Healthy start

To the editor:

As an avid reader and a mom who reads to her children, I was thrilled to see your Sunday article about the Mom’s Club South and Altrusa International donating books to every baby born at Lawrence Memorial. Being read to is essential to every child’s development and you can never start too soon.

However, by choosing to “include” a diaper bag from formula companies, that baby may never get the best start any child can get in life: being breastfed by his/her mother. Even if there wasn’t a formula sample in the bag (I bet there was!), there was undoubtedly a coupon for formula. By handing out this “freebie” with the books, the message is, “Reading to your baby is a good thing and formula feeding is also a good thing.”

While the studies show reading to your baby is a good thing, they also show breastfeeding your baby is a GREAT thing! Breastfed babies are less prone to illness and doctor’s visits, less prone to allergies, have higher IQs, are less prone to obesity, and are less likely to develop reproductive cancers as adults (“The Womanly Art of Breastfeeding,” sixth edition).
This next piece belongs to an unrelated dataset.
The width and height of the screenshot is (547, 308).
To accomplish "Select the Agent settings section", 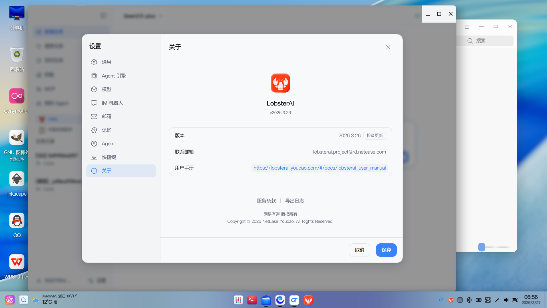I will pyautogui.click(x=108, y=143).
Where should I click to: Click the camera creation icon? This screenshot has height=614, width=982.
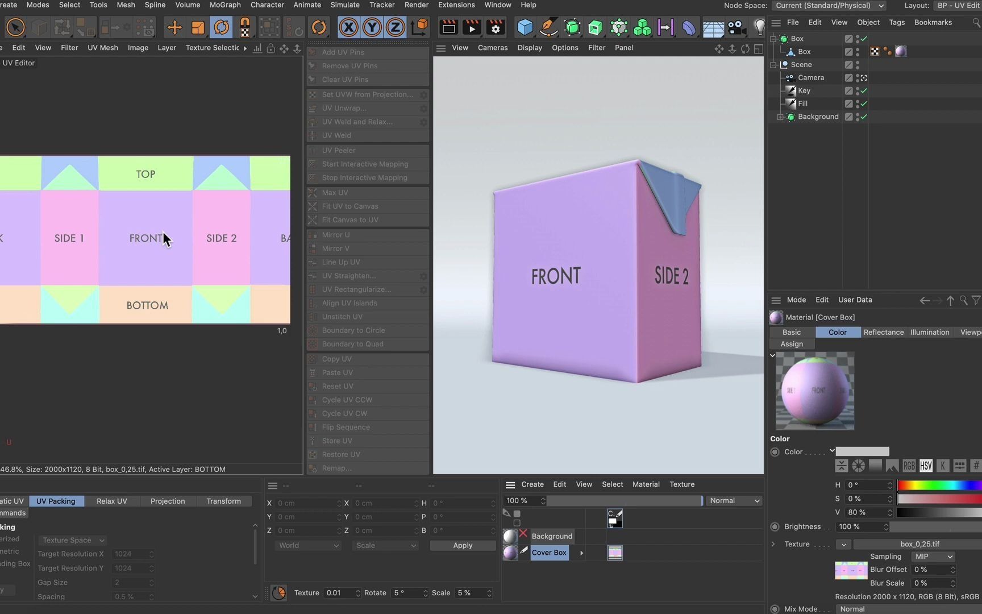point(735,27)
Breastfeeding moms save time by nursing, are able to lose weight gradually without dieting, are less likely to develop breast cancer, and have an easier time learning how to mother their babies during that special bonding time.

While I admire Moms Club South and Altrusa International for their effort to get parents to read to their babies, they missed a chance to encourage moms to breastfeed their babies, which is the best start any child can get in life.